*** The records Section Begins ***

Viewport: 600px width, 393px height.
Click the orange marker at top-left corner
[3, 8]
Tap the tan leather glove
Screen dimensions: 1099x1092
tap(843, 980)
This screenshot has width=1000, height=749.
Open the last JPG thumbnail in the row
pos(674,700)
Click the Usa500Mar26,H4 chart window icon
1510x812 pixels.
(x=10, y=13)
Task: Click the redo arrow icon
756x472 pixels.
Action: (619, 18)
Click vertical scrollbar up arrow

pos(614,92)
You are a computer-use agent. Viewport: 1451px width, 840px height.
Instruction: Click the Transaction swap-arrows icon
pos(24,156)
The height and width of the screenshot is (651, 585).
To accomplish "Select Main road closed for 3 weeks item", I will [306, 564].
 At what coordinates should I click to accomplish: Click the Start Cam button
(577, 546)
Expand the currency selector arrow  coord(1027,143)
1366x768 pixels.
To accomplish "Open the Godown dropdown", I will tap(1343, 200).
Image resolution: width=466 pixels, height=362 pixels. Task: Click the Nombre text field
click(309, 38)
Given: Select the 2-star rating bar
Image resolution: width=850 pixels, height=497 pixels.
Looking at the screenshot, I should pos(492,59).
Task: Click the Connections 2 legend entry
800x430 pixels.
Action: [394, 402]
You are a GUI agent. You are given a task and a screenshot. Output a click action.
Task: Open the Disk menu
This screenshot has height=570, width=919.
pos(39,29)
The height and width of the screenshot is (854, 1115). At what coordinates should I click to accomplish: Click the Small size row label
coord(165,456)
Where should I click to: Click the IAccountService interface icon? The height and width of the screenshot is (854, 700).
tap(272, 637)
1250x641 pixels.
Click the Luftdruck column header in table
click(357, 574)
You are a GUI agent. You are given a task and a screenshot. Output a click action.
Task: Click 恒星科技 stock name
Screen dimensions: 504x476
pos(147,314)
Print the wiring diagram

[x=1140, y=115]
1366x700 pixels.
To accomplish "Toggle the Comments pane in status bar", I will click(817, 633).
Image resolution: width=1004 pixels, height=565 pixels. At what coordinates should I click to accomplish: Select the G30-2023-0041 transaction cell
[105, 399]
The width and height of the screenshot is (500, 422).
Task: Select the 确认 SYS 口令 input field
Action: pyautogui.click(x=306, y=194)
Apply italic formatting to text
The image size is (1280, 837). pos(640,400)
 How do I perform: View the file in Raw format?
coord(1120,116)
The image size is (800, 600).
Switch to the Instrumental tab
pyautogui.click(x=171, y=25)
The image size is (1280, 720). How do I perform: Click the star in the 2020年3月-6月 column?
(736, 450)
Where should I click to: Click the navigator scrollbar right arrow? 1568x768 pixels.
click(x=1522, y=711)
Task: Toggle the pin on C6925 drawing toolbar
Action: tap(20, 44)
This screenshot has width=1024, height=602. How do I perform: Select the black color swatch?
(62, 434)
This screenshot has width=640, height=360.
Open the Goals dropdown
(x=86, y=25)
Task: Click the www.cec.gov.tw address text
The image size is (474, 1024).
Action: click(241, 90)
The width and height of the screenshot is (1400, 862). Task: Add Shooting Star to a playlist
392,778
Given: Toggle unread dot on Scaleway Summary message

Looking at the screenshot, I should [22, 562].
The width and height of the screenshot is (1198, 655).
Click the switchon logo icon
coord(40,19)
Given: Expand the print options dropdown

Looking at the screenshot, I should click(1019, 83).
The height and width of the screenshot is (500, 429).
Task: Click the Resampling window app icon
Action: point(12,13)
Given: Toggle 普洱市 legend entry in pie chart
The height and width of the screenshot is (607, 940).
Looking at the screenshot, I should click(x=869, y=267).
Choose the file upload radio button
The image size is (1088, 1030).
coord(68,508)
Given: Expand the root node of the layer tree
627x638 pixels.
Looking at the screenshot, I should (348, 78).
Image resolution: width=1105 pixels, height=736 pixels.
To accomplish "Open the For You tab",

*** The records Section Ends ***

Every record needs to be written out again, exactly as it was given.

Viewport: 600px width, 393px height.
Click the orange marker at top-left corner
[3, 8]
Tap the tan leather glove
Screen dimensions: 1099x1092
tap(843, 980)
This screenshot has width=1000, height=749.
Open the last JPG thumbnail in the row
pos(674,700)
Click the Usa500Mar26,H4 chart window icon
1510x812 pixels.
(x=10, y=13)
Task: Click the redo arrow icon
756x472 pixels.
Action: (619, 18)
Click vertical scrollbar up arrow

pos(614,92)
You are a computer-use agent. Viewport: 1451px width, 840px height.
Instruction: Click the Transaction swap-arrows icon
pos(24,156)
The height and width of the screenshot is (651, 585).
To accomplish "Select Main road closed for 3 weeks item", I will [306, 564].
 At what coordinates should I click to accomplish: Click the Start Cam button
(577, 546)
Expand the currency selector arrow  coord(1027,143)
1366x768 pixels.
To accomplish "Open the Godown dropdown", I will tap(1343, 200).
Image resolution: width=466 pixels, height=362 pixels. Task: Click the Nombre text field
click(309, 38)
Given: Select the 2-star rating bar
Image resolution: width=850 pixels, height=497 pixels.
Looking at the screenshot, I should pos(492,59).
Task: Click the Connections 2 legend entry
800x430 pixels.
Action: [394, 402]
You are a GUI agent. You are given a task and a screenshot. Output a click action.
Task: Open the Disk menu
This screenshot has height=570, width=919.
pos(39,29)
The height and width of the screenshot is (854, 1115). At what coordinates should I click to accomplish: Click the Small size row label
coord(165,456)
Where should I click to: Click the IAccountService interface icon? The height and width of the screenshot is (854, 700).
tap(272, 637)
1250x641 pixels.
Click the Luftdruck column header in table
click(357, 574)
You are a GUI agent. You are given a task and a screenshot. Output a click action.
Task: Click 恒星科技 stock name
Screen dimensions: 504x476
pos(147,314)
Print the wiring diagram

[x=1140, y=115]
1366x700 pixels.
To accomplish "Toggle the Comments pane in status bar", I will click(817, 633).
Image resolution: width=1004 pixels, height=565 pixels. At what coordinates should I click to accomplish: Select the G30-2023-0041 transaction cell
[105, 399]
The width and height of the screenshot is (500, 422).
Task: Select the 确认 SYS 口令 input field
Action: pyautogui.click(x=306, y=194)
Apply italic formatting to text
The image size is (1280, 837). pos(640,400)
 How do I perform: View the file in Raw format?
coord(1120,116)
The image size is (800, 600).
Switch to the Instrumental tab
pyautogui.click(x=171, y=25)
The image size is (1280, 720). How do I perform: Click the star in the 2020年3月-6月 column?
(736, 450)
Where should I click to: Click the navigator scrollbar right arrow? 1568x768 pixels.
click(x=1522, y=711)
Task: Toggle the pin on C6925 drawing toolbar
Action: tap(20, 44)
This screenshot has width=1024, height=602. How do I perform: Select the black color swatch?
(62, 434)
This screenshot has width=640, height=360.
Open the Goals dropdown
(x=86, y=25)
Task: Click the www.cec.gov.tw address text
The image size is (474, 1024).
Action: click(241, 90)
The width and height of the screenshot is (1400, 862). Task: Add Shooting Star to a playlist
392,778
Given: Toggle unread dot on Scaleway Summary message

Looking at the screenshot, I should [22, 562].
The width and height of the screenshot is (1198, 655).
Click the switchon logo icon
coord(40,19)
Given: Expand the print options dropdown

Looking at the screenshot, I should click(1019, 83).
The height and width of the screenshot is (500, 429).
Task: Click the Resampling window app icon
Action: point(12,13)
Given: Toggle 普洱市 legend entry in pie chart
The height and width of the screenshot is (607, 940).
Looking at the screenshot, I should click(x=869, y=267).
Choose the file upload radio button
The image size is (1088, 1030).
coord(68,508)
Given: Expand the root node of the layer tree
627x638 pixels.
Looking at the screenshot, I should (348, 78).
Image resolution: width=1105 pixels, height=736 pixels.
To accomplish "Open the For You tab",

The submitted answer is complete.